This violin was made by Nicolò Amati in Cremona, Italy in 1656. It is the King Loius XIV violin with a top of spruce with grain of narrow width, one-piece back of slab cut maple with medium width flame mostly horizontal, ribs and volute of quarter sawn maple with narrower flame, double purfling to the top and back, mastic fleur-de-lys inlays to the corners of the top and back and to the rib joints, and varnish of a golden-brown color over a golden ground. There is an original printed label inside the instrument:
Nicolaus Amatus Cremonen.
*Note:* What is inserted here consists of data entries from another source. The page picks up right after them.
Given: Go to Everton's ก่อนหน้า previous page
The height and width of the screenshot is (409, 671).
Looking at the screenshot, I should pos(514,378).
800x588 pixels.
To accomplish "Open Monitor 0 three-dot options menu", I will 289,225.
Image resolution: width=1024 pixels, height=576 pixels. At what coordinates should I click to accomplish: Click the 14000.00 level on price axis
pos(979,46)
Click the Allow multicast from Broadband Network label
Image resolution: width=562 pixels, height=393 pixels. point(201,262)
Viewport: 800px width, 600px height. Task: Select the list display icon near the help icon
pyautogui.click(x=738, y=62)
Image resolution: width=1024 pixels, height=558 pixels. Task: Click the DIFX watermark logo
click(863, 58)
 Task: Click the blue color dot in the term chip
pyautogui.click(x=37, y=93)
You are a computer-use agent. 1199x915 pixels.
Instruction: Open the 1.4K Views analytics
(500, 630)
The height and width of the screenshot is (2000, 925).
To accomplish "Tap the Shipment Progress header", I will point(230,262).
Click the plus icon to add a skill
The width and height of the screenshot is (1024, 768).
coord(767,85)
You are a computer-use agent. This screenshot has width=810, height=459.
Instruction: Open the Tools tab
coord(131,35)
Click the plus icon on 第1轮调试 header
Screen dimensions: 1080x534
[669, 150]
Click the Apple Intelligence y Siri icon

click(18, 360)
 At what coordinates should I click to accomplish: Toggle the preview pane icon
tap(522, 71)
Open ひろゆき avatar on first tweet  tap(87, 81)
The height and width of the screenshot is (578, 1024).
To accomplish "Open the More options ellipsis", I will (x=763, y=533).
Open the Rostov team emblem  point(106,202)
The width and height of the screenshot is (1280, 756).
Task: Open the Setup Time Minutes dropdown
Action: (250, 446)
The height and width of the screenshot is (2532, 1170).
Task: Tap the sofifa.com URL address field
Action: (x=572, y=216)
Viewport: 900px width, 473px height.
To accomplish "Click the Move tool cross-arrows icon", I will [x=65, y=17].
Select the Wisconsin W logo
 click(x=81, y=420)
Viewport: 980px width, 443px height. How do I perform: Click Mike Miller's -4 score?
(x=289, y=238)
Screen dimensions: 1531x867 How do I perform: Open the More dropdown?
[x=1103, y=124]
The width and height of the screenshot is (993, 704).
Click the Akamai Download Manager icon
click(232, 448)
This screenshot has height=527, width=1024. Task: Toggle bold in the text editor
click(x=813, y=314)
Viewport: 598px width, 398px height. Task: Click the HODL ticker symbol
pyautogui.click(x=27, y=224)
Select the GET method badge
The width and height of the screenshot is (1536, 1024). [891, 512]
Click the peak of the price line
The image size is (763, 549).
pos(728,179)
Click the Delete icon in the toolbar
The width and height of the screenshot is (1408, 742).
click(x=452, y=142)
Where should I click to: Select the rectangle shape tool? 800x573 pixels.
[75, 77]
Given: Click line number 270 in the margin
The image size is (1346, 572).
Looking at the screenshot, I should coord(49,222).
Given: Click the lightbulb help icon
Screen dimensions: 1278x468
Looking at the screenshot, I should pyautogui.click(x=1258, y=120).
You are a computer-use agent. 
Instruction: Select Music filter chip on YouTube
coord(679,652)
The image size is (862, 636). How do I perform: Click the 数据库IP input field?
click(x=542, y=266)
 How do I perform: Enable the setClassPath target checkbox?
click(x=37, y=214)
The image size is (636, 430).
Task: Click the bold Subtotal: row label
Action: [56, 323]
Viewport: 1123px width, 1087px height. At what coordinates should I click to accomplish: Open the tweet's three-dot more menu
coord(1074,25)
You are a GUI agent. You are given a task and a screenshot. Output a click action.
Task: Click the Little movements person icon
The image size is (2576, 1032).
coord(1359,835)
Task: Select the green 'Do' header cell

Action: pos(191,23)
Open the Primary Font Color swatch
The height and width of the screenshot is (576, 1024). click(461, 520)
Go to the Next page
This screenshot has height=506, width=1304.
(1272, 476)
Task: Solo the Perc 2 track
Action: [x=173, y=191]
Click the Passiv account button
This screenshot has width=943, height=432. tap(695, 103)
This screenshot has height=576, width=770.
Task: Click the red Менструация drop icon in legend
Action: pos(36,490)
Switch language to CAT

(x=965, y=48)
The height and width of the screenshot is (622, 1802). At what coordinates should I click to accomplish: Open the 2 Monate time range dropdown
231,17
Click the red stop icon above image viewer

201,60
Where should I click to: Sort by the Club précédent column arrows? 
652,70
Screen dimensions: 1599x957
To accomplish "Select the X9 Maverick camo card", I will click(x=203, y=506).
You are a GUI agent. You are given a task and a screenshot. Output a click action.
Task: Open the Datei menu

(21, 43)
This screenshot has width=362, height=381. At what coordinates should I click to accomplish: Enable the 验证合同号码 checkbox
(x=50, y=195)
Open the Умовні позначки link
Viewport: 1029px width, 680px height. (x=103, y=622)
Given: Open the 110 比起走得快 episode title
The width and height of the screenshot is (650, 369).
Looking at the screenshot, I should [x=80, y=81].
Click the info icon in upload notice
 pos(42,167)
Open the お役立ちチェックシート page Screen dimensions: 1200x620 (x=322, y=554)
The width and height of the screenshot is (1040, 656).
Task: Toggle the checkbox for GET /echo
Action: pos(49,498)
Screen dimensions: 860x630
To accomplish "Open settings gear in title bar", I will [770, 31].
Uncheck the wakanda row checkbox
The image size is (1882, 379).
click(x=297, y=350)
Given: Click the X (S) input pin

Hieronymi
Fil. ac Antonij Nepos Fecit. 1656
["56" is handwritten]
This violin has also been known as the “Youssoupoff” (see
The Strad magazine, March 1967, pages 410-433). The earliest
known owner is Jean Baptiste Vuillaume who bought the violin at
a London sale in 1855, and then sold it to the Russian nobleman,
Prince Nicholas Yousoupoff. As a student of the violin, Prince
Yousoupoff studied under Henry Vieuxtemps; he composed music
and even wrote a history of the violin.
Another Strad magazine article in August 1983 documents
the violin was again sold by J.B. Vuillaume on 8 February 1862 to
Mr. Liodor de Panajeff of Moscow. The next known owner is the
violin dealer Emil Herrmann who assembled a quartet of Amati
instruments (the 1656 King Louis XIV and the 1672 Florian Zajic violins, the 1663 Professor Wirth viola, and the 1677 Herbert violoncello) for Mrs. Anna E. Clark. She lent them to the Loewenguth Quartet of Brussels before bequeathing the quartet to the Corcoran Gallery of Art in Washington DC. The Corcoran loaned the quartet to the Claremont String Quartet of the North Carolina School of the Arts, and in 1966, this violin was stolen. Its fate remained a mystery until the New York dealer, Jacques Français, came upon the instrument in 1971 and promptly returned it to the Corcoran.
Beginning in 1975, the Corcoran loaned the instruments
to the Tokyo String Quartet, and then to the Takács Quartet before
selling them to Dr. Herbert Axelrod in 1998.